How Does Synthetic Data Help AI?
As the demand for AI training data has grown so has the demand for synthetic data, to help businesses attain reliable training data to improve their products and services. Real-world data has limitations—it’s based on scenarios that have already happened and contains personal identifiable information (PII). It’s easy enough to remove PII from data before using it for training purposes, however, it’s not as easy to orchestrate specific scenarios in the real world that can be used for training purposes. These scenarios, also known as edge cases, are what really set synthetic data apart from human collected data.
How Can Synthetic Data Help You?
The main benefits of using synthetic data are:
Increased speed of data collection
Data that is free from PII
Access to data for rare events (edge cases)
Advanced and accurate annotations
All of these are great reasons to leverage synthetic data, but it’s also important to recognize that humans still have a role in the Data for the AI Lifecycle. Real-world data is used in combination with synthetic data to ensure the model is functioning properly. Real-world data also contains outliers that synthetic data does not naturally account for. While you can program your synthetic data to account for certain scenarios or edge cases, it will not contain those natural outliers.
Synthetic data will always need human generated data to succeed. Human generated data is the starting point for the computer program that’s used to generate the synthetic data.
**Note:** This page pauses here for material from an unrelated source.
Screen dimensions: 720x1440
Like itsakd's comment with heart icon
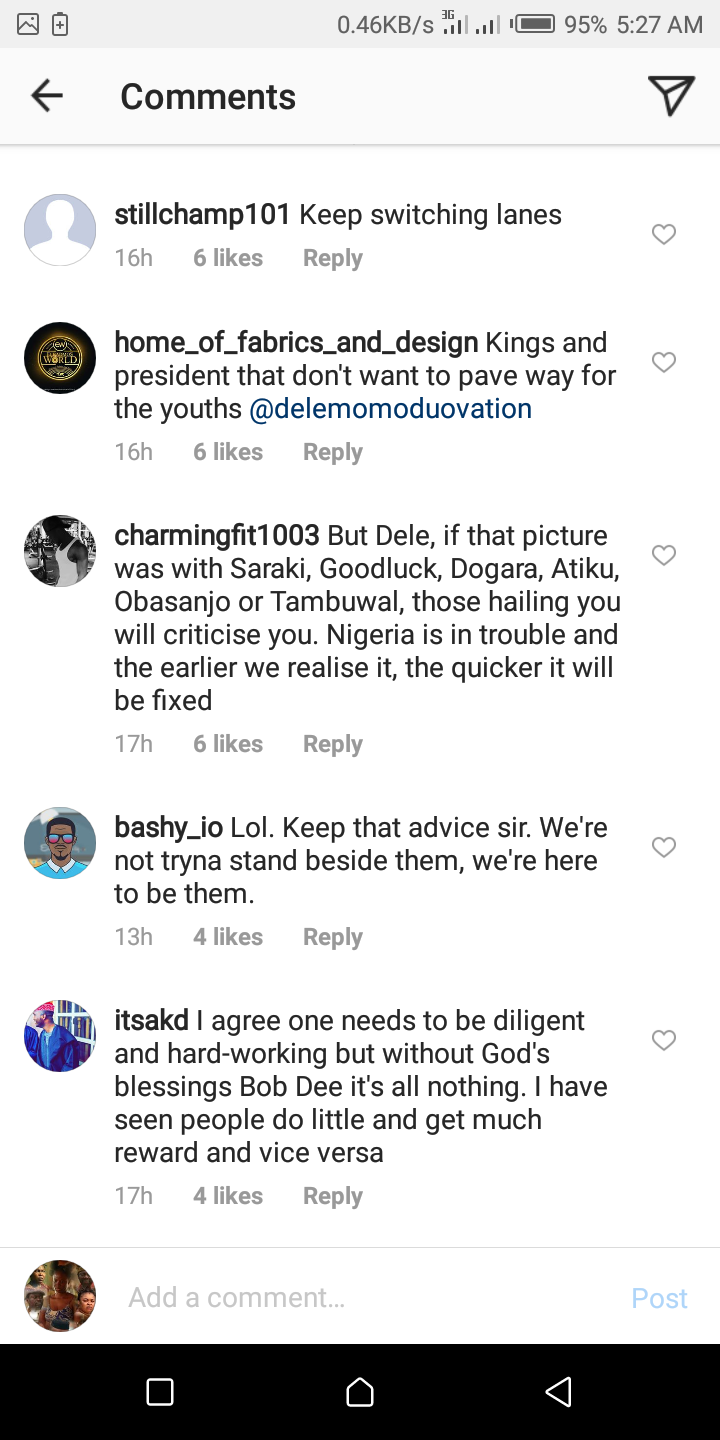coord(664,1041)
As this human data is used for initial generation purposes, you need to ensure it’s of high quality, so that the generated data is of the same calibre. Once the data is created, quality control is implemented to guarantee no mistakes. To ensure this, the data is tested against high quality human annotated data. This partnership comes with two additional benefits: Increasing your sample size by leveraging lower cost data that utilizes fewer resources and time. As a portion of the data is generated by a computer the cost is lower, allowing companies to invest in further research. Time savings comes from completing the human annotated data portion in an expedited manner.
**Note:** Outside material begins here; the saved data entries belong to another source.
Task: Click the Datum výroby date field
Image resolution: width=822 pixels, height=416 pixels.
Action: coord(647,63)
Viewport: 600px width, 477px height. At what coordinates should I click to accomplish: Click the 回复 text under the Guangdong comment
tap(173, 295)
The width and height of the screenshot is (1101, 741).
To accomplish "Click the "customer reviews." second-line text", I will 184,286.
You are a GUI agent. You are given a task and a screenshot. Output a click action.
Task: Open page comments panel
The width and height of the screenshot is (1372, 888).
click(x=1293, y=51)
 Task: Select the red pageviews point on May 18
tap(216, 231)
Also worth noting is that datasets will be more inclusive. Using synthetic data ensures that the generated data comes from a neutral unified viewpoint, one that can be free from biased opinions and other influential factors, and include appropriate diversity. PII is also less of a concern as all synthetic data contains simulated numbers.
A less obvious, but very important benefit is safety. Aside from protecting privacy, which keeps humans’ identities safe, the edge cases that are generated can also benefit safety. Those scenarios can, for example, help smart cars improve their driving and parking abilities without the need for a driver. This means fewer accidents will occur on the road through testing each year. Banks can test against mock fraud programs to ensure all their security settings protect against any potential attacks, bringing peace of mind to clients and customers.
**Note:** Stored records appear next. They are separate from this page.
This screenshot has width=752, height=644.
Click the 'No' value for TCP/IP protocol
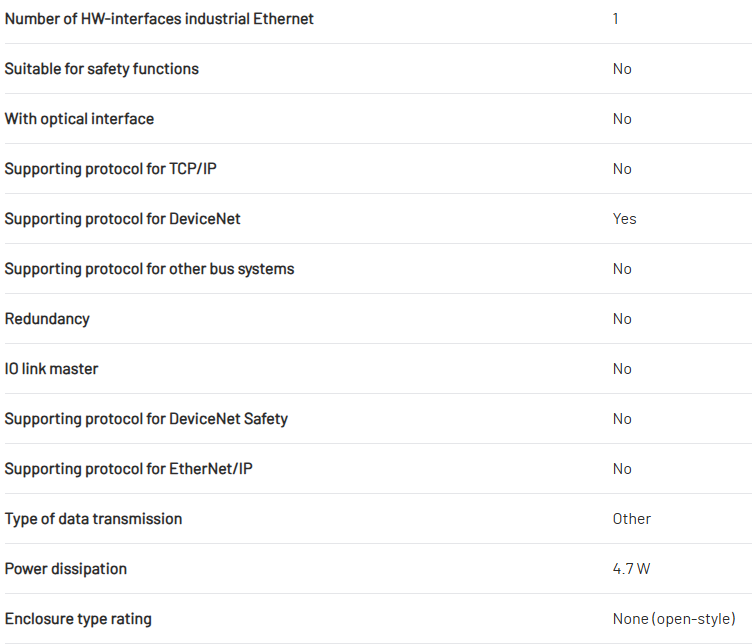[x=622, y=169]
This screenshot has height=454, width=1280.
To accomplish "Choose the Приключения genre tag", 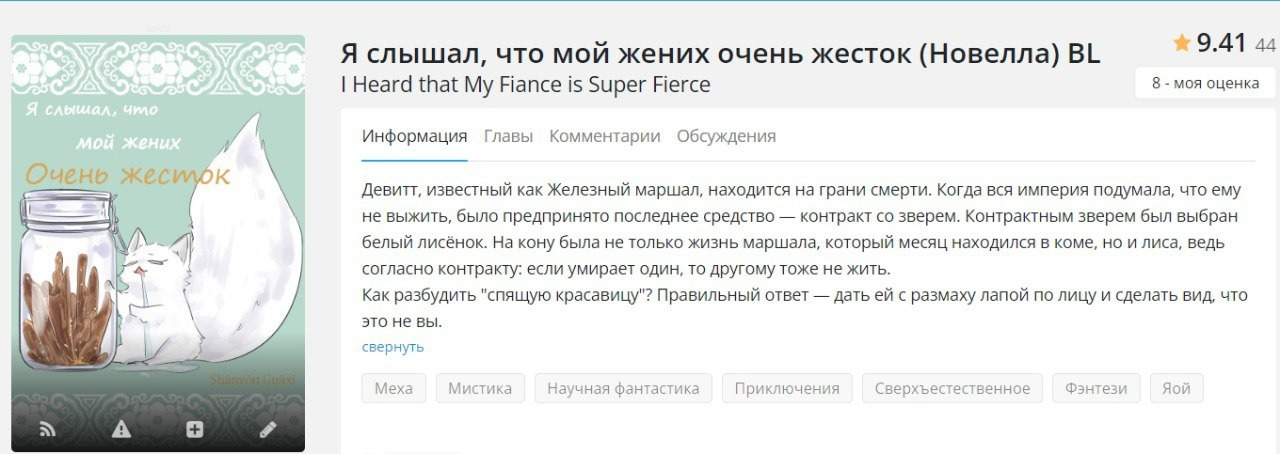I will click(787, 388).
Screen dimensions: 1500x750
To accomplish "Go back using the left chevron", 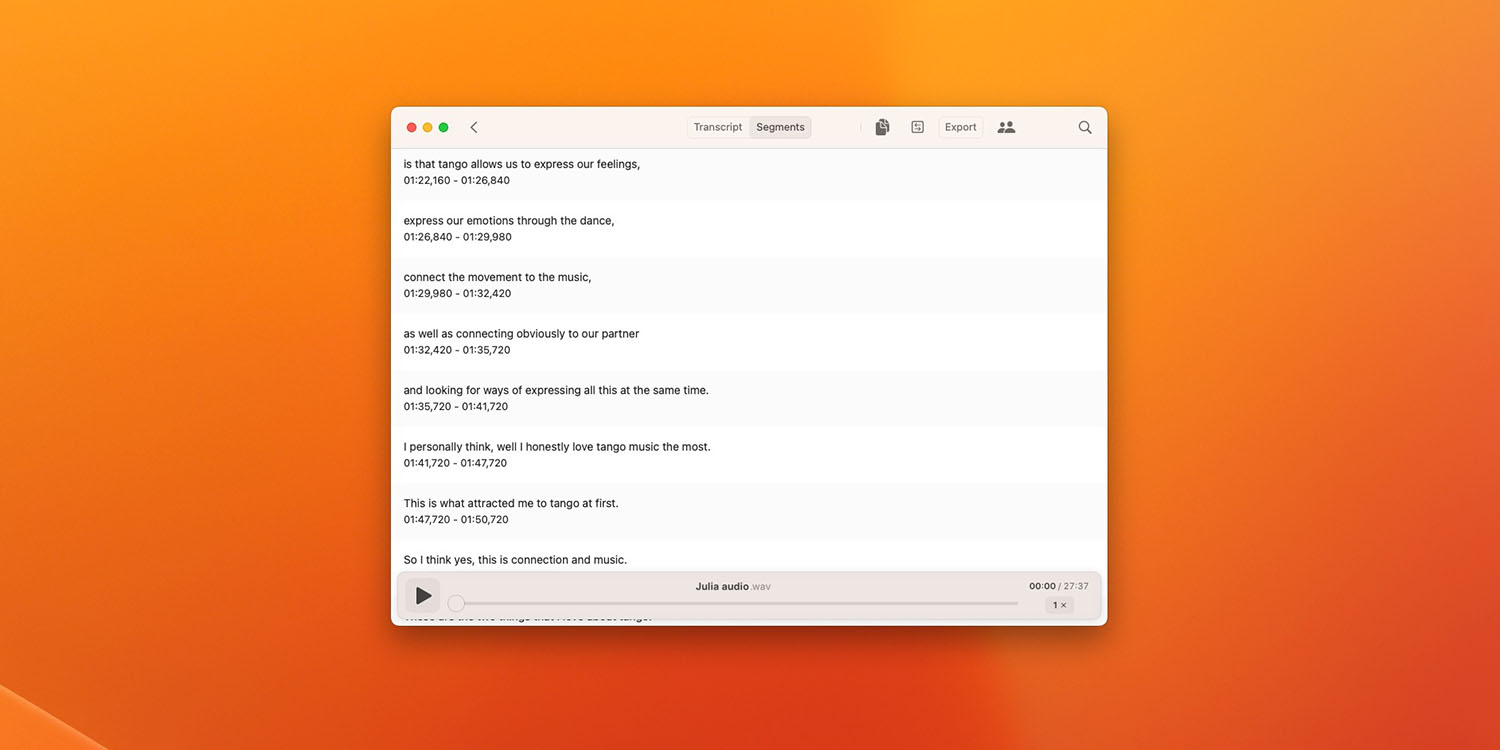I will [474, 127].
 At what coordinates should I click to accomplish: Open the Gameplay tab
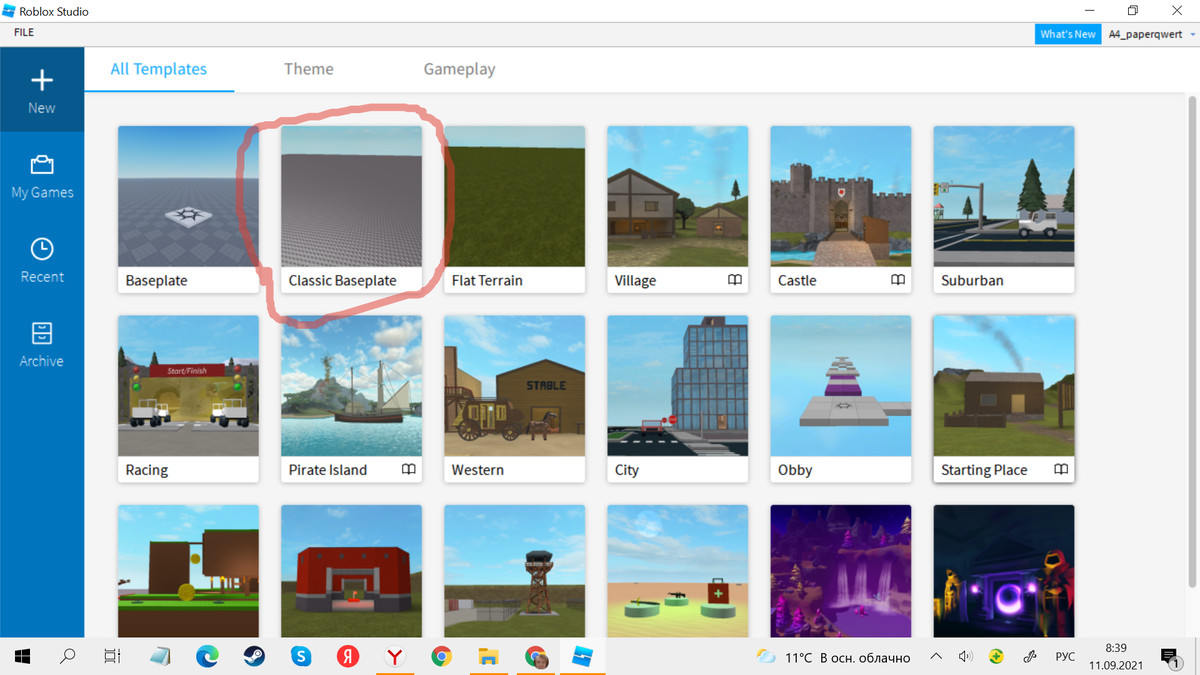click(459, 69)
Young male student using Vr Headset for learning
The Future is Bright – Synthetic AI Predictions
While the current usage of synthetic data is low, Gartner predicts that it will grow to be more prevalent by 2030. Currently, synthetic data accounts for only 1% of all market data, and by 2025 it will account for approximately 10%. This increase will expand the use cases for AI applications and in turn, increase jobs in the AI industry. By 2027 the data market segment is forecasted to grow to $1.15B, which represents 48% CAGR. These forecasts are why we included the rise of synthetic data as part of our “Top 5 Predictions About the Future of AI and Data.”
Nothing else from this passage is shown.